**Work to do**:
Filter the data below and copy each line that contains the word "Expand".

**Dataset excerpt**:
---+---
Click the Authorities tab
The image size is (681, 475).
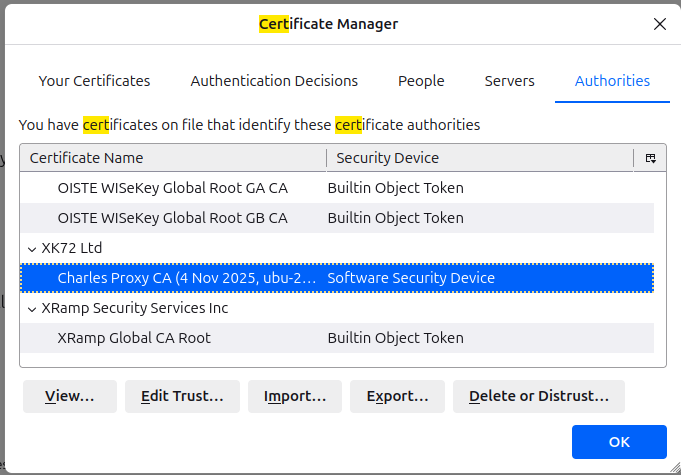coord(612,81)
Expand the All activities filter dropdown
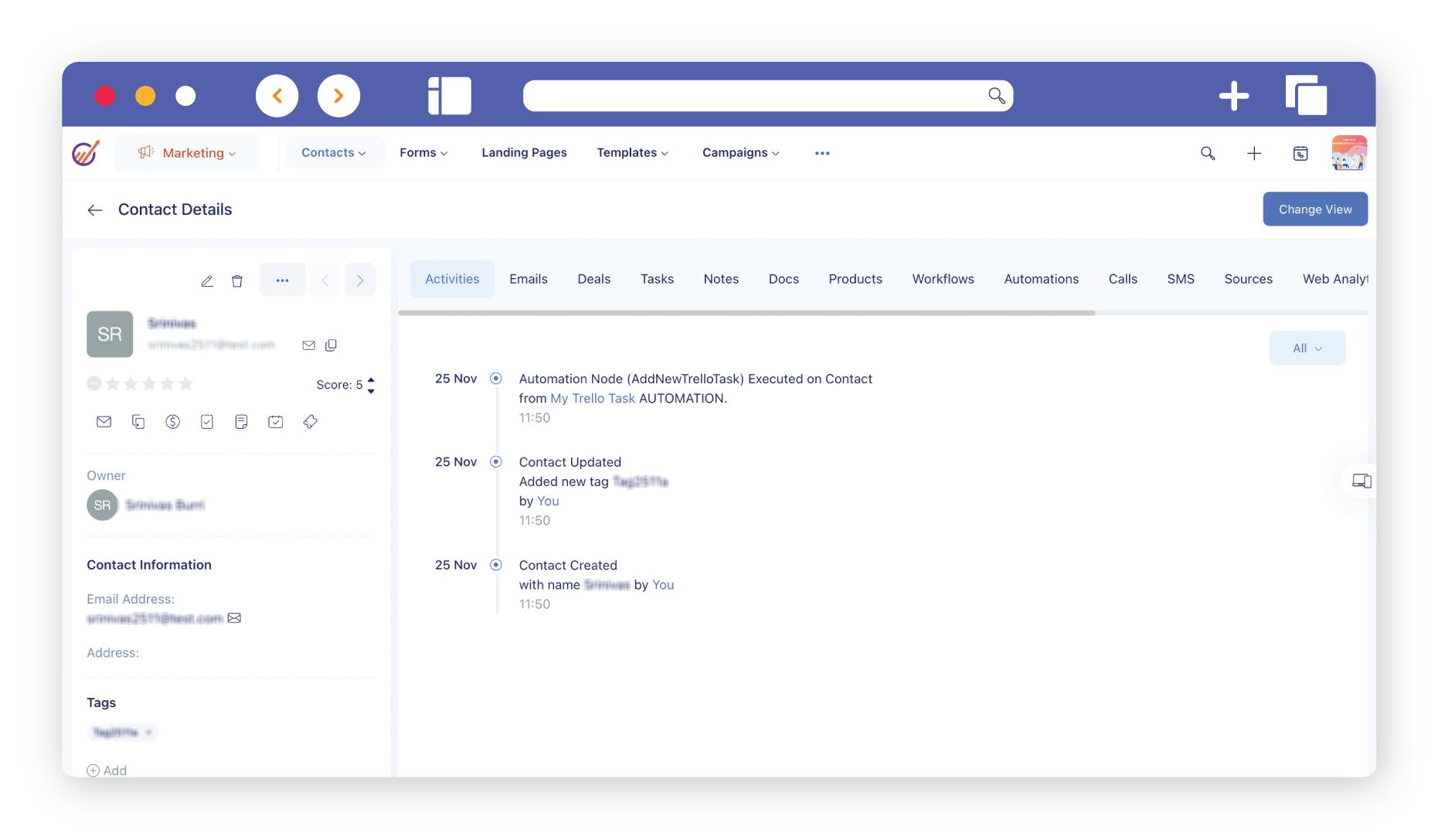This screenshot has height=840, width=1438. 1307,349
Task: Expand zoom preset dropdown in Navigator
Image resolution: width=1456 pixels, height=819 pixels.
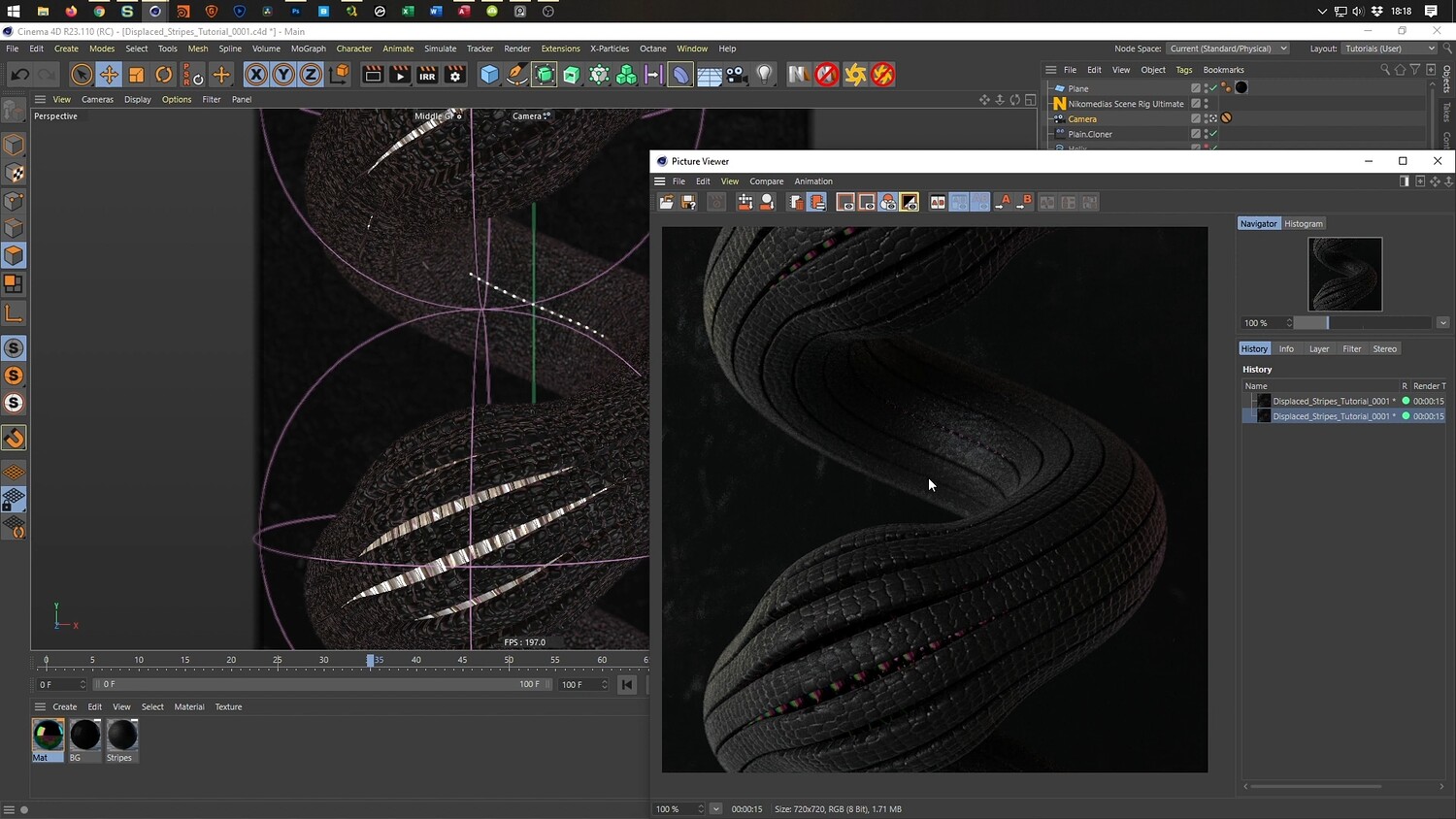Action: click(x=1442, y=323)

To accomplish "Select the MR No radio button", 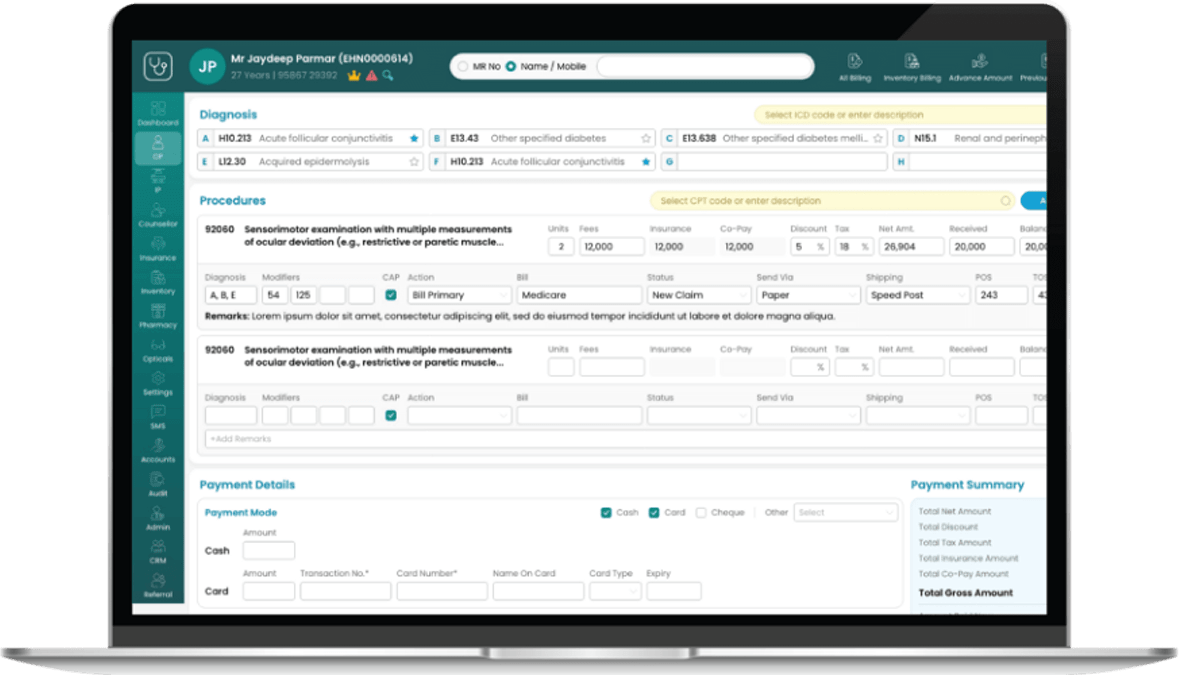I will [x=463, y=66].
---+---
**Full answer**:
Expand the All activities filter dropdown
Task: Expand zoom preset dropdown in Navigator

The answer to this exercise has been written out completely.